● BRIEF
Reproduce verbatim everything from the start of the records down to and including the line that contains "[x=240, y=114]".

● DATA LINES
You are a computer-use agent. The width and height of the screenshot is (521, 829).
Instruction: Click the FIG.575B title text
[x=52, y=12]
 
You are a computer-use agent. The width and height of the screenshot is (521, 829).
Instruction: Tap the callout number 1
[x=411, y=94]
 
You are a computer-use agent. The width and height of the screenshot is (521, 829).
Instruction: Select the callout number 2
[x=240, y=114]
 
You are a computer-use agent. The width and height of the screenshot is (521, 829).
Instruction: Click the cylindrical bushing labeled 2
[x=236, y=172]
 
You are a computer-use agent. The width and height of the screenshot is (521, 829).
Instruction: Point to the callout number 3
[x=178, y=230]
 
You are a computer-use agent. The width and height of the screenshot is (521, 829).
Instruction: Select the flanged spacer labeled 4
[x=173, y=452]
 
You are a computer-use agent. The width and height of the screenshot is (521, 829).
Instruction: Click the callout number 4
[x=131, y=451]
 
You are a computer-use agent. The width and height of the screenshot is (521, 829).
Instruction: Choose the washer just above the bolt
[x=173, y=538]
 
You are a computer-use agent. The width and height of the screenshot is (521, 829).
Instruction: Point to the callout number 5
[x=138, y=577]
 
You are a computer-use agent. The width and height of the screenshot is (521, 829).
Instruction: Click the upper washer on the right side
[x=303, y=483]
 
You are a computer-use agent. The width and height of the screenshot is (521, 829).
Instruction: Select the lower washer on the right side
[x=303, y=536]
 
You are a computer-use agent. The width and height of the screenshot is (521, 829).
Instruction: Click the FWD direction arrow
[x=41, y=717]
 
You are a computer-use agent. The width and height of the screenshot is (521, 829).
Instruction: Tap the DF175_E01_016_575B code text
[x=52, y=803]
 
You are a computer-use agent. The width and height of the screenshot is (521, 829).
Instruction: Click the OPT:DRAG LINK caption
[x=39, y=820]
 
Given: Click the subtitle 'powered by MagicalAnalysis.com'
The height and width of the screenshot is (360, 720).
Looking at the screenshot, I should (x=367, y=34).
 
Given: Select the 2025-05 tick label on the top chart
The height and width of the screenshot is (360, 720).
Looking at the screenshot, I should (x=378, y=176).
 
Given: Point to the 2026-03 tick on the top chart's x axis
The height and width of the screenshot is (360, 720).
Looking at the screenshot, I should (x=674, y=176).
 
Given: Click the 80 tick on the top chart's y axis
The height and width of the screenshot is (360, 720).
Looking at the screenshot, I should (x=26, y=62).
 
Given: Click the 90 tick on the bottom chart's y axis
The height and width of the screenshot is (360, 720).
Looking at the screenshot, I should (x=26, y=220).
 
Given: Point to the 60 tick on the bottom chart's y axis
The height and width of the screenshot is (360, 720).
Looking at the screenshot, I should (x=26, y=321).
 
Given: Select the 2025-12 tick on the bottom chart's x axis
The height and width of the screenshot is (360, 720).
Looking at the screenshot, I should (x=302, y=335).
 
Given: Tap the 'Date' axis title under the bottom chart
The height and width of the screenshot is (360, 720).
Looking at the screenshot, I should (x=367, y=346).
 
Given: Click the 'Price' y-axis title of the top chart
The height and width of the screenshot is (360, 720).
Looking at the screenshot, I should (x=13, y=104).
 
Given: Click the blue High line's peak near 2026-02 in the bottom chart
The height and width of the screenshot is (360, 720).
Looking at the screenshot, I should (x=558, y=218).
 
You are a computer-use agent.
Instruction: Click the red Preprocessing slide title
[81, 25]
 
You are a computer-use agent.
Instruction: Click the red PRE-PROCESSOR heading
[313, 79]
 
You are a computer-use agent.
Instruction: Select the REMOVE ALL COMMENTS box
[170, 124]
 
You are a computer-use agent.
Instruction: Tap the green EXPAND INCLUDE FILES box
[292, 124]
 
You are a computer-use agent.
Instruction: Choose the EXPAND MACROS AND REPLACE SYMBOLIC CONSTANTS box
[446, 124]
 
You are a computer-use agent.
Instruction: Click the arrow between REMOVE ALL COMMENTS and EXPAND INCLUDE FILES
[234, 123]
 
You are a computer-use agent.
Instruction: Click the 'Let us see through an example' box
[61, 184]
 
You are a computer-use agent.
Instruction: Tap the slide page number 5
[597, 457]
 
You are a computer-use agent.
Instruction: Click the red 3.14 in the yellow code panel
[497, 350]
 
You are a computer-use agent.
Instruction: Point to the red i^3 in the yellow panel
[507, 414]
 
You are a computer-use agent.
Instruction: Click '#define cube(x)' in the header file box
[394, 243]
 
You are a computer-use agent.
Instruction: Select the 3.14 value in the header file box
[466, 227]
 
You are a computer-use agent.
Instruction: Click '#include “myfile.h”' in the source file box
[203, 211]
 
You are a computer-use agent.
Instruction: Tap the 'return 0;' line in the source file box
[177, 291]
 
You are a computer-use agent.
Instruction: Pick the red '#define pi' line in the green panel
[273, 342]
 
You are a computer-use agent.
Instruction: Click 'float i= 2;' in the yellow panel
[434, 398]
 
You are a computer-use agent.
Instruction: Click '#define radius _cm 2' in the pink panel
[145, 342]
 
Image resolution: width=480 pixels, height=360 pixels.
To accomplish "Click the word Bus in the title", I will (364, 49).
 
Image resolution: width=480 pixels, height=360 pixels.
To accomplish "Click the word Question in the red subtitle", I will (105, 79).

● FINISHED ANSWER
You are a computer-use agent. The width and height of the screenshot is (521, 829).
Instruction: Click the FIG.575B title text
[x=52, y=12]
 
You are a computer-use agent. The width and height of the screenshot is (521, 829).
Instruction: Tap the callout number 1
[x=411, y=94]
 
You are a computer-use agent. The width and height of the screenshot is (521, 829).
Instruction: Select the callout number 2
[x=240, y=114]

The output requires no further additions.